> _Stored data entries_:
══════════════════════════════

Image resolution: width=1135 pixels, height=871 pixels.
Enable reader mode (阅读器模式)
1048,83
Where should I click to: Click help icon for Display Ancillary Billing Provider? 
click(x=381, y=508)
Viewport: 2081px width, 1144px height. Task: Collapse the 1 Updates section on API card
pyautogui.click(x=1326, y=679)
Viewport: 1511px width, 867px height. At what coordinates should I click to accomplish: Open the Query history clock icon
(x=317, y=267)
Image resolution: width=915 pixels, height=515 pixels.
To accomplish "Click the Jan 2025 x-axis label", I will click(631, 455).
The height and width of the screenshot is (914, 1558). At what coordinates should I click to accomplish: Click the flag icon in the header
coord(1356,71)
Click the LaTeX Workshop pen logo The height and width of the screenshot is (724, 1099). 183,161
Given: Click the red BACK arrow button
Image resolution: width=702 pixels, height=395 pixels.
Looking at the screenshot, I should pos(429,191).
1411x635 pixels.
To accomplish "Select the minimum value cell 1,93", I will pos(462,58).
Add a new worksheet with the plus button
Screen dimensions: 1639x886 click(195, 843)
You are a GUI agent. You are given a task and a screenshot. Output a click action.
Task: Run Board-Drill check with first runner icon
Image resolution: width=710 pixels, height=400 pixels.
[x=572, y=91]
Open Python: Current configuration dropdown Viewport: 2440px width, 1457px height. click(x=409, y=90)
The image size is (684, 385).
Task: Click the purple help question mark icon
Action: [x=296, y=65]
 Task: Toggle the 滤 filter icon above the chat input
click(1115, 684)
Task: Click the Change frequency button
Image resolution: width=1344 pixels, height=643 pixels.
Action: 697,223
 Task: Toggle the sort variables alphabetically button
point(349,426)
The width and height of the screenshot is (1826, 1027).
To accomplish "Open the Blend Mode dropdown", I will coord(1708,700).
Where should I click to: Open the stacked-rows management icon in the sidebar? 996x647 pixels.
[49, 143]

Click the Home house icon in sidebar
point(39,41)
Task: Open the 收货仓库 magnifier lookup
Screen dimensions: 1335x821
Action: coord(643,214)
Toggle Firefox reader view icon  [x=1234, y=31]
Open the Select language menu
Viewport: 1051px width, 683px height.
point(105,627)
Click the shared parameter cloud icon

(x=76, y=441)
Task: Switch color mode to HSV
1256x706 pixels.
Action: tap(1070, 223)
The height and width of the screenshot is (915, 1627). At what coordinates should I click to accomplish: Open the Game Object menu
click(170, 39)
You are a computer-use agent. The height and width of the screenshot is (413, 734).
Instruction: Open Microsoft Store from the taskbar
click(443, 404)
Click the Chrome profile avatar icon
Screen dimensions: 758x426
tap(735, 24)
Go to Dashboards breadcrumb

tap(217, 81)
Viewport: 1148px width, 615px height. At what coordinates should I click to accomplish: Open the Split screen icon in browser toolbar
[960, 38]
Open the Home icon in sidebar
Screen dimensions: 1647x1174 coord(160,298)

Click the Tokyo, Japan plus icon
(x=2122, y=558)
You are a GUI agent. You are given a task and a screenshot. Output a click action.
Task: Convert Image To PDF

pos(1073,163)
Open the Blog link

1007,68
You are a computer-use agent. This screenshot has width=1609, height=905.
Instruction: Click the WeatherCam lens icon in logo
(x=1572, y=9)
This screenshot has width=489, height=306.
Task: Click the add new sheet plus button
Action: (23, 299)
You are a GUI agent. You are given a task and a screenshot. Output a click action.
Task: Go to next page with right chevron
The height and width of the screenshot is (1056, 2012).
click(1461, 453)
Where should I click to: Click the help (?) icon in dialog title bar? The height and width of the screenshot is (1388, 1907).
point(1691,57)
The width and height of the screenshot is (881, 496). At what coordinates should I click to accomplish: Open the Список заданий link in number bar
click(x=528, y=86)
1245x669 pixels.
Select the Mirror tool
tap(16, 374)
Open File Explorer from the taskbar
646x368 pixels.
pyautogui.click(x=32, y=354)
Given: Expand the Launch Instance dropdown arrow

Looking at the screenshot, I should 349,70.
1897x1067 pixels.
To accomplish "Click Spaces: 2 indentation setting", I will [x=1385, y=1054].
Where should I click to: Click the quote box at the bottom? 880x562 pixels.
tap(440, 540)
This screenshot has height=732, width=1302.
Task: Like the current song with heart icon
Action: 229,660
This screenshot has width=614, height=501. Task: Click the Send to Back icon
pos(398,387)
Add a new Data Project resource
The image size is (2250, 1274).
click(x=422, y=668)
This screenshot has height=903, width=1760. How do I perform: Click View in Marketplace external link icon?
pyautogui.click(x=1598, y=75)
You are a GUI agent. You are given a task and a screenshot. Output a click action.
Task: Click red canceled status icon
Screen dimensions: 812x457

══════════════════════════════

> _Directions_:
Your answer should contain every entry, transcribed exactly.

> _Output of the task_:
Image resolution: width=1135 pixels, height=871 pixels.
Enable reader mode (阅读器模式)
1048,83
Where should I click to: Click help icon for Display Ancillary Billing Provider? 
click(x=381, y=508)
Viewport: 2081px width, 1144px height. Task: Collapse the 1 Updates section on API card
pyautogui.click(x=1326, y=679)
Viewport: 1511px width, 867px height. At what coordinates should I click to accomplish: Open the Query history clock icon
(x=317, y=267)
Image resolution: width=915 pixels, height=515 pixels.
To accomplish "Click the Jan 2025 x-axis label", I will click(631, 455).
The height and width of the screenshot is (914, 1558). At what coordinates should I click to accomplish: Click the flag icon in the header
coord(1356,71)
Click the LaTeX Workshop pen logo The height and width of the screenshot is (724, 1099). 183,161
Given: Click the red BACK arrow button
Image resolution: width=702 pixels, height=395 pixels.
Looking at the screenshot, I should pos(429,191).
1411x635 pixels.
To accomplish "Select the minimum value cell 1,93", I will pos(462,58).
Add a new worksheet with the plus button
Screen dimensions: 1639x886 click(195, 843)
You are a GUI agent. You are given a task and a screenshot. Output a click action.
Task: Run Board-Drill check with first runner icon
Image resolution: width=710 pixels, height=400 pixels.
[x=572, y=91]
Open Python: Current configuration dropdown Viewport: 2440px width, 1457px height. click(x=409, y=90)
The image size is (684, 385).
Task: Click the purple help question mark icon
Action: [x=296, y=65]
 Task: Toggle the 滤 filter icon above the chat input
click(1115, 684)
Task: Click the Change frequency button
Image resolution: width=1344 pixels, height=643 pixels.
Action: 697,223
 Task: Toggle the sort variables alphabetically button
point(349,426)
The width and height of the screenshot is (1826, 1027).
To accomplish "Open the Blend Mode dropdown", I will coord(1708,700).
Where should I click to: Open the stacked-rows management icon in the sidebar? 996x647 pixels.
[49, 143]

Click the Home house icon in sidebar
point(39,41)
Task: Open the 收货仓库 magnifier lookup
Screen dimensions: 1335x821
Action: coord(643,214)
Toggle Firefox reader view icon  [x=1234, y=31]
Open the Select language menu
Viewport: 1051px width, 683px height.
point(105,627)
Click the shared parameter cloud icon

(x=76, y=441)
Task: Switch color mode to HSV
1256x706 pixels.
Action: tap(1070, 223)
The height and width of the screenshot is (915, 1627). At what coordinates should I click to accomplish: Open the Game Object menu
click(170, 39)
You are a computer-use agent. The height and width of the screenshot is (413, 734).
Instruction: Open Microsoft Store from the taskbar
click(443, 404)
Click the Chrome profile avatar icon
Screen dimensions: 758x426
tap(735, 24)
Go to Dashboards breadcrumb

tap(217, 81)
Viewport: 1148px width, 615px height. At what coordinates should I click to accomplish: Open the Split screen icon in browser toolbar
[960, 38]
Open the Home icon in sidebar
Screen dimensions: 1647x1174 coord(160,298)

Click the Tokyo, Japan plus icon
(x=2122, y=558)
You are a GUI agent. You are given a task and a screenshot. Output a click action.
Task: Convert Image To PDF

pos(1073,163)
Open the Blog link

1007,68
You are a computer-use agent. This screenshot has width=1609, height=905.
Instruction: Click the WeatherCam lens icon in logo
(x=1572, y=9)
This screenshot has width=489, height=306.
Task: Click the add new sheet plus button
Action: (23, 299)
You are a GUI agent. You are given a task and a screenshot. Output a click action.
Task: Go to next page with right chevron
The height and width of the screenshot is (1056, 2012).
click(1461, 453)
Where should I click to: Click the help (?) icon in dialog title bar? The height and width of the screenshot is (1388, 1907).
point(1691,57)
The width and height of the screenshot is (881, 496). At what coordinates should I click to accomplish: Open the Список заданий link in number bar
click(x=528, y=86)
1245x669 pixels.
Select the Mirror tool
tap(16, 374)
Open File Explorer from the taskbar
646x368 pixels.
pyautogui.click(x=32, y=354)
Given: Expand the Launch Instance dropdown arrow

Looking at the screenshot, I should 349,70.
1897x1067 pixels.
To accomplish "Click Spaces: 2 indentation setting", I will [x=1385, y=1054].
Where should I click to: Click the quote box at the bottom? 880x562 pixels.
tap(440, 540)
This screenshot has height=732, width=1302.
Task: Like the current song with heart icon
Action: 229,660
This screenshot has width=614, height=501. Task: Click the Send to Back icon
pos(398,387)
Add a new Data Project resource
The image size is (2250, 1274).
click(x=422, y=668)
This screenshot has height=903, width=1760. How do I perform: Click View in Marketplace external link icon?
pyautogui.click(x=1598, y=75)
You are a GUI agent. You are given a task and a screenshot. Output a click action.
Task: Click red canceled status icon
Screen dimensions: 812x457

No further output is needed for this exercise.